#### Your instructions:
An exact copy of all the records is the expected answer.

Start of Provided records

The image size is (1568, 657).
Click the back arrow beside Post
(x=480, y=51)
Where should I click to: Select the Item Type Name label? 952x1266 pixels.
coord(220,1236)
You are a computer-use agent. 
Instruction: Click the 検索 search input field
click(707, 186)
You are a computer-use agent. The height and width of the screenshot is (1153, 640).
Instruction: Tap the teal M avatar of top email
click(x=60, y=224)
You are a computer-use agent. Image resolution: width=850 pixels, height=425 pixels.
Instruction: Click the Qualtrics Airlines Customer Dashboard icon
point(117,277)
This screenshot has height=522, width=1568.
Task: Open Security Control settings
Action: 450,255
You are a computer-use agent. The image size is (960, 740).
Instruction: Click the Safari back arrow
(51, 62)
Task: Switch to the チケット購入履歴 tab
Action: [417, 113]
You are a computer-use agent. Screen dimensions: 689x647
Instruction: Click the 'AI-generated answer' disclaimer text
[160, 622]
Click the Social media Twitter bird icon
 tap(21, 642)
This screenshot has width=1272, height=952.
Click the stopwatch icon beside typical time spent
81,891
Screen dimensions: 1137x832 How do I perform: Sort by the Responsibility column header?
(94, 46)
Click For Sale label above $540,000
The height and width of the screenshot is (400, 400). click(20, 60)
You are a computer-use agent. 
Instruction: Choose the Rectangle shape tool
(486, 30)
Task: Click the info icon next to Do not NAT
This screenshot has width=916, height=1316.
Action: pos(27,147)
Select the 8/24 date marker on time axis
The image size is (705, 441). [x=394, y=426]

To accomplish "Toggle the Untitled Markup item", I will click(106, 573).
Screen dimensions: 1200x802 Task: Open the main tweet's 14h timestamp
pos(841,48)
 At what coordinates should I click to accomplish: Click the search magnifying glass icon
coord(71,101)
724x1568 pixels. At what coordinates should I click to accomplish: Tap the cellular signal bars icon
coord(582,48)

End of Provided records

#### Task result:
The image size is (1568, 657).
Click the back arrow beside Post
(x=480, y=51)
Where should I click to: Select the Item Type Name label? 952x1266 pixels.
coord(220,1236)
You are a computer-use agent. 
Instruction: Click the 検索 search input field
click(707, 186)
You are a computer-use agent. The height and width of the screenshot is (1153, 640).
Instruction: Tap the teal M avatar of top email
click(x=60, y=224)
You are a computer-use agent. Image resolution: width=850 pixels, height=425 pixels.
Instruction: Click the Qualtrics Airlines Customer Dashboard icon
point(117,277)
This screenshot has height=522, width=1568.
Task: Open Security Control settings
Action: 450,255
You are a computer-use agent. The image size is (960, 740).
Instruction: Click the Safari back arrow
(51, 62)
Task: Switch to the チケット購入履歴 tab
Action: [417, 113]
You are a computer-use agent. Screen dimensions: 689x647
Instruction: Click the 'AI-generated answer' disclaimer text
[160, 622]
Click the Social media Twitter bird icon
 tap(21, 642)
This screenshot has width=1272, height=952.
Click the stopwatch icon beside typical time spent
81,891
Screen dimensions: 1137x832 How do I perform: Sort by the Responsibility column header?
(94, 46)
Click For Sale label above $540,000
The height and width of the screenshot is (400, 400). click(20, 60)
You are a computer-use agent. 
Instruction: Choose the Rectangle shape tool
(486, 30)
Task: Click the info icon next to Do not NAT
This screenshot has width=916, height=1316.
Action: pos(27,147)
Select the 8/24 date marker on time axis
The image size is (705, 441). [x=394, y=426]

To accomplish "Toggle the Untitled Markup item", I will click(106, 573).
Screen dimensions: 1200x802 Task: Open the main tweet's 14h timestamp
pos(841,48)
 At what coordinates should I click to accomplish: Click the search magnifying glass icon
coord(71,101)
724x1568 pixels. At what coordinates should I click to accomplish: Tap the cellular signal bars icon
coord(582,48)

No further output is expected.